Mezzo Salento a letto con l’influenza…l’altra metà si è goduta le feste. Picco atteso a fine gennaio

Feste sotto le coperte per molti italiani a causa dell’influenza, arrivata puntuale come un orologio svizzero. Secondo gli esperti il picco vero e proprio del virus è atteso per fine gennaio.

Il clima mite di dicembre l’ha resa meno «cattiva» rispetto al passato, eppure l’influenza ha già messo a letto un milione e mezzo di italiani e centinaia di salentini. Complice il periodo di festa foriero di baci, abbracci e strette di mano. Approfittando degli auguri, infatti, il virus si è diffuso velocemente, anche se il picco vero e proprio è atteso per fine gennaio.

C’è chi ha passato il Natale sotto le coperte, chi nonostante i malesseri non ha voluto rinunciare al cenone del 31 dicembre e chi il primo dell’anno ha dovuto fare i conti con il termometro… L’influenza, insomma, non ha risparmiato nessuno colpendo soprattutto bambini e anziani.

I sintomi sono quelli di sempre: brividi, febbre anche molto alta, dolori muscolari, senso di malessere generale, mal di testa, debolezza, tosse e raffreddore. Il tutto potrebbe essere aggravato anche dalla presenza delle classiche avvisaglie tipiche dell’influenza gastro-intestinale: nausea, perdita di appetito, dissenteria, spossatezza e forti dolori addominali.

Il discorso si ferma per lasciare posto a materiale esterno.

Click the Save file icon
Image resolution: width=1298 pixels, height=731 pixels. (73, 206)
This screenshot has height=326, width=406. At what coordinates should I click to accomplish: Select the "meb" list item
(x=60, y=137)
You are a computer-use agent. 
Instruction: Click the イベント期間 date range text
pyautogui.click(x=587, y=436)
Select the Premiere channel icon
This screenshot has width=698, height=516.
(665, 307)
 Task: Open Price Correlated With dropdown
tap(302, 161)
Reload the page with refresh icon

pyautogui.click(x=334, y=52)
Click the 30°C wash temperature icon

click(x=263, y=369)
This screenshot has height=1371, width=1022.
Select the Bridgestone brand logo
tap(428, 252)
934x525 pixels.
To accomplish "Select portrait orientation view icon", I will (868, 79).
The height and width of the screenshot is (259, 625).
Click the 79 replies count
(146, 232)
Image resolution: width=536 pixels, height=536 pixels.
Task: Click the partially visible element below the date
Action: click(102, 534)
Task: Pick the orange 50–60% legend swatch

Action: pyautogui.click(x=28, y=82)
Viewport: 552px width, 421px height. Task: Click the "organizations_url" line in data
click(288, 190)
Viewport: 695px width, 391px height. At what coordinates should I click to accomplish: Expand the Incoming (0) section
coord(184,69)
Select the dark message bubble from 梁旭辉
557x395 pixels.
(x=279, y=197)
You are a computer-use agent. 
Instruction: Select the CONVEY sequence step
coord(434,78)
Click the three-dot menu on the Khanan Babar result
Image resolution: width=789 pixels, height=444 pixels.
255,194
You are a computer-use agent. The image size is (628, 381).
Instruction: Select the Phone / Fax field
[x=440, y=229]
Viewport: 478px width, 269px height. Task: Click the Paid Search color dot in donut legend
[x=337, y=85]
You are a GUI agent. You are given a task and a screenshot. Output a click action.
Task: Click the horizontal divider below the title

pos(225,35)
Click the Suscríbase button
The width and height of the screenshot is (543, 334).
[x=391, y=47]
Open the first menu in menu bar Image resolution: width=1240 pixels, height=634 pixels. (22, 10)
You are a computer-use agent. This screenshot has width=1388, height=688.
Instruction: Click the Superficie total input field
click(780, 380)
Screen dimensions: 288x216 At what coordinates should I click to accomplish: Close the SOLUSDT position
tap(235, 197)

Il vaccino rappresenta il mezzo più efficace e sicuro per prevenire la malattia e le sue complicanze, ma se si è stati già colpiti per debellare il virus occorre seguire scrupolosamente le indicazioni del medico e del buon senso.

I consigli

La parola d’ordine è riposo che, come dicevano le nostre nonne, sarà senza dubbio un toccasana. Poi assumere molta vitamina C, nota per le sue proprietà antiossidanti ed immunostimolanti, e fermenti lattici. Usare farmaci antifebbrili e non antibiotici che nei casi di infezioni virali sono inutili, oltre che dannosi.

La “cautela” è un’altra arma per evitare di incorrere nelle complicanze come bronchiti e broncopolmoniti. Per evitare di contagliare gli altri bastano pochi gesti semplici come lavarsi spesso le mani, in particolare dopo essersi soffiati il naso o dopo un colpo di tosse. Accortezze che potrebbero evitare la diffusione incontrollata dell’influenza.

In caso di febbre alta, invece, è bene consultare il proprio medico curante.